We observed that 20.3% (+/- 1.0) ME-180 cells were associated with CFSE-stained N. gonorrhoeae. Heat-inactivated hyperimmune serum, at 1:10 to 1:80 dilutions, significantly inhibited gonococcal adherence by 6 and 3 fold, respectively. Real time-PCR analysis targeting opa gene confirmed that hyperimmune serum blocked adherence/invasion of N. gonorrhoeae to the ME-180 cells in a dilution-dependent manner.

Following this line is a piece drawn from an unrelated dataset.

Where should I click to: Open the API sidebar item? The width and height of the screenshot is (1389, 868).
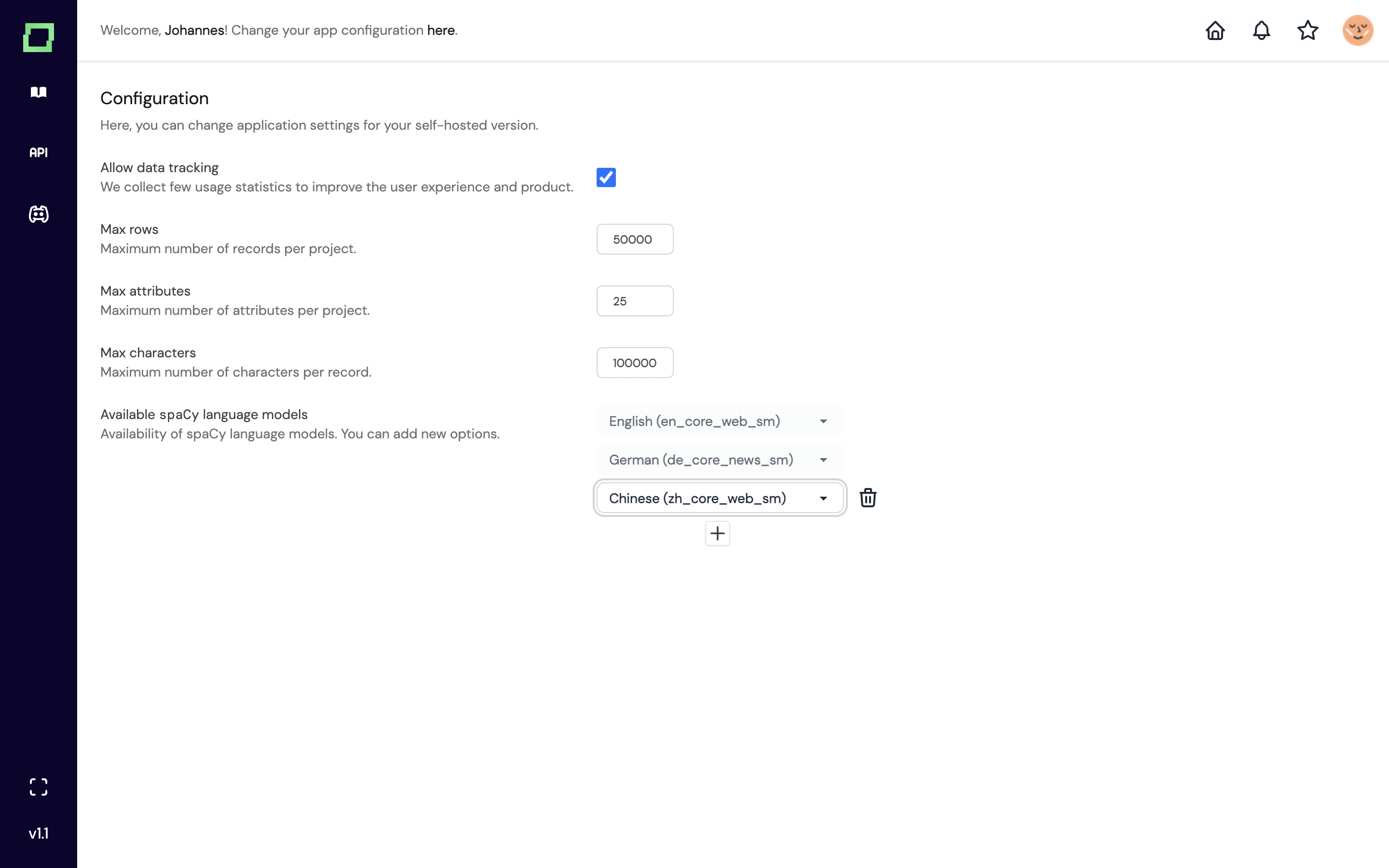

Flow cytometric analysis was amenable to quick, easy and high-throughput quantification of the association of N. gonorrhoeae with ME-180 cells and was functionally confirmed using PCR analysis. These approaches may be adapted for in vitro and in vivo adherence studies related to gonococcal pathogenesis.

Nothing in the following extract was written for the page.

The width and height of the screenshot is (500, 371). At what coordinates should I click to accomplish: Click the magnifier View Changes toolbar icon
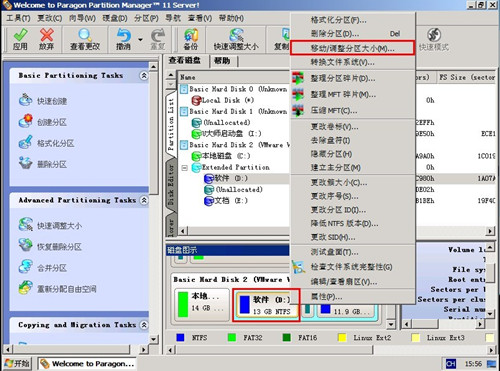tap(85, 35)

淋病奈瑟菌是一种专性人类病原体,其对宿主细胞的附着对于其发病机制至关重要。淋病奈瑟菌的粘附测定基于在固体培养基上附着在人细胞上的细菌计数。由于传统的粘附测定基于细菌计数,因此通常需要花费很长时间才能完成,并且容易受到观察者偏见的影响。已经开发了一种基于流式细胞术的方法,该方法使用可渗透细胞的荧光染料 5'-羧基荧光素琥珀酰亚酯(CFSE),可极大地增加每个测定中定量的附着的淋病奈瑟菌的数量,同时提高重复性并消除观察者偏见。用 CFSE 染色有纤毛的淋病奈瑟菌 F62,然后用胎牛血清终止染色反应。将 CFSE 染色的淋病奈瑟菌(感染倍数为 100:1)以感染 ME-180 细胞 2 小时。用洗涤液洗涤感染的细胞以去除松散附着的细菌。使用流式细胞术定量与 CFSE 染色的淋病奈瑟菌相关联的 ME-180 细胞的百分比,并记录至少 30,000 个事件。对感染的 ME-180 细胞进行针对 opa 基因(编码淋病奈瑟菌不透明度相关的淋病奈瑟菌外膜蛋白)的实时 PCR 分析,以确认流式细胞术粘附测定结果。用热灭活的淋病奈瑟菌 F62 免疫兔子以产生高免疫血清。通过研究淋病奈瑟菌 F62 抗血清对阻止 CFSE 染色的细菌附着/入侵 ME-180 细胞的作用,确认了测定的功能兼容性。
我们观察到 20.3%(+/-1.0)ME-180 细胞与 CFSE 染色的淋病奈瑟菌相关联。在 1:10 至 1:80 的稀释度下,热失活的高免疫血清分别显著抑制淋球菌附着 6 倍和 3 倍。针对 opa 基因的实时 PCR 分析证实,高免疫血清以稀释依赖性方式阻断淋病奈瑟菌对 ME-180 细胞的附着/入侵。
流式细胞术分析适用于快速,简便和高通量定量淋病奈瑟菌与 ME-180 细胞的关联,并且通过 PCR 分析进行了功能验证。这些方法可以适应与淋病奈瑟菌发病机制相关的体外和体内粘附研究。